Creatively, I found the shooting of films, the actual day-to-day process with actors, to be a joy. Figuring out the truth in a character or scene, creating a joint vision of the story we were telling, this was the essence of what I want to do, and these moments of filming brought me great satisfaction. The frustrating thing for me is that in the 10 years I’ve done my three films, those moments of mutual creation add up to only five months. Five months in 10 years.

For years, I’d been longing to revisit the way in which the Actors’ Gang works, or what is referred to as “the Style.” I had seen great work at the Actors’ Gang over the years, but I’d also seen the Style fall at times into insincerity. I felt it was necessary and essential for all of us to revisit the roots of this process and to challenge our perceptions of what the Style is. I began to do this in a workshop in January, but to truly challenge ourselves, I felt it was necessary to go back to the source, the original inspiration for this work.

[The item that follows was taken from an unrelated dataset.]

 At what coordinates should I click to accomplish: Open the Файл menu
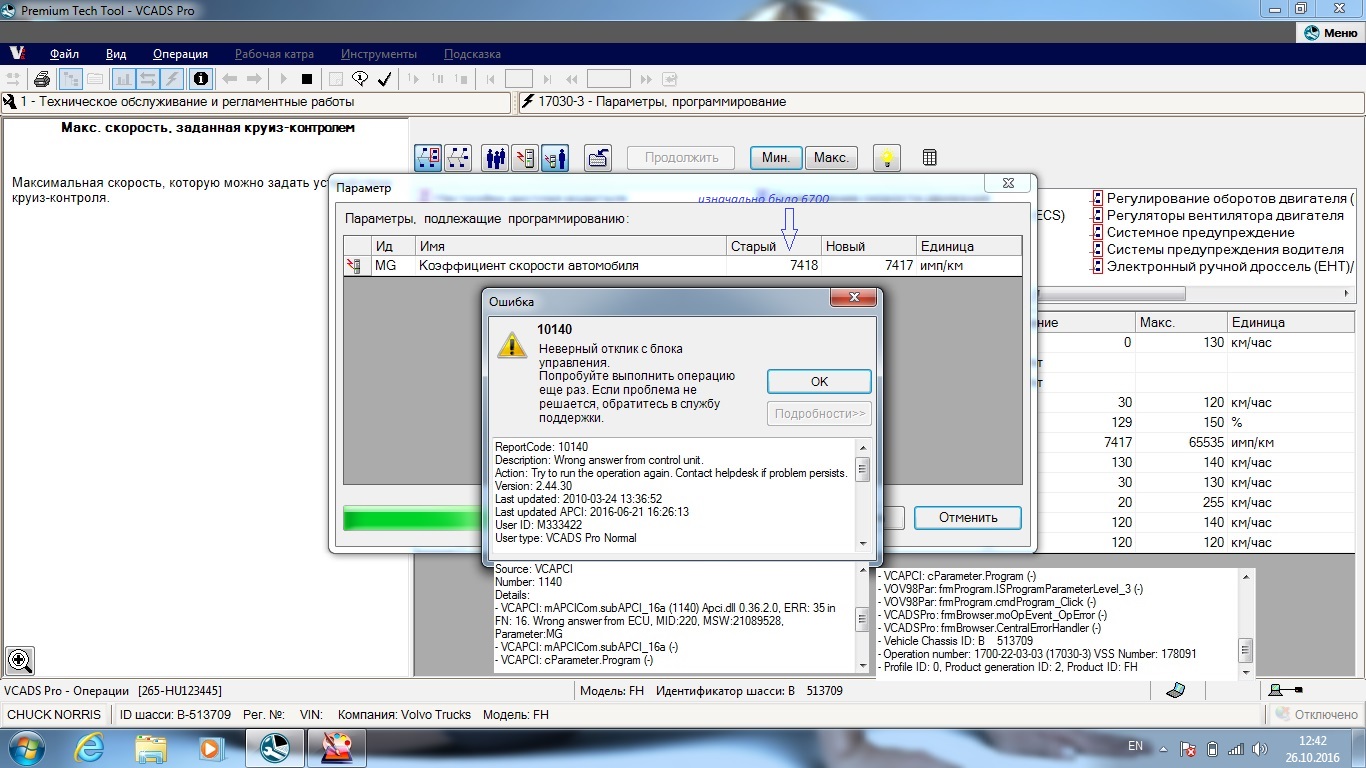click(x=64, y=54)
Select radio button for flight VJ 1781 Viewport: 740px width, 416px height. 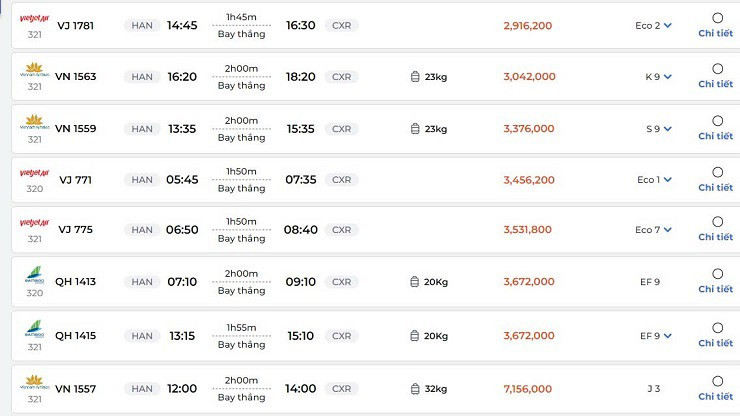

Georges Bigot had made a profound impression on Los Angeles audiences in 1984 with his performances with the Theatre du Soleil. After the appearance at the Olympic Arts Festival, Georges stayed behind in L.A. to run a workshop in the commedia dell’arte. Three other Gang members and I took this workshop and these magnificent lessons in theater, and brought them to the Gang. Georges remained a friend over the years, and earlier this year, I asked him to come to L.A. and work with us. To our good fortune, he was available and on July 7 began our re-education.

Steve Porter: Coming onstage for the first time for Georges, I was filled with terror, absolute horror. I’m in my mid-40s, I’m making a living in the business, and here I was being asked to throw away what was comfortable, what Georges called my “bag of tricks.” It’s been a huge maturation for me as an actor.

Patti Tippo: Georges had been such a mystical figure for me because I had seen him perform at the Olympic Arts Festival in 1984. It was the feeling of being in the presence of a master.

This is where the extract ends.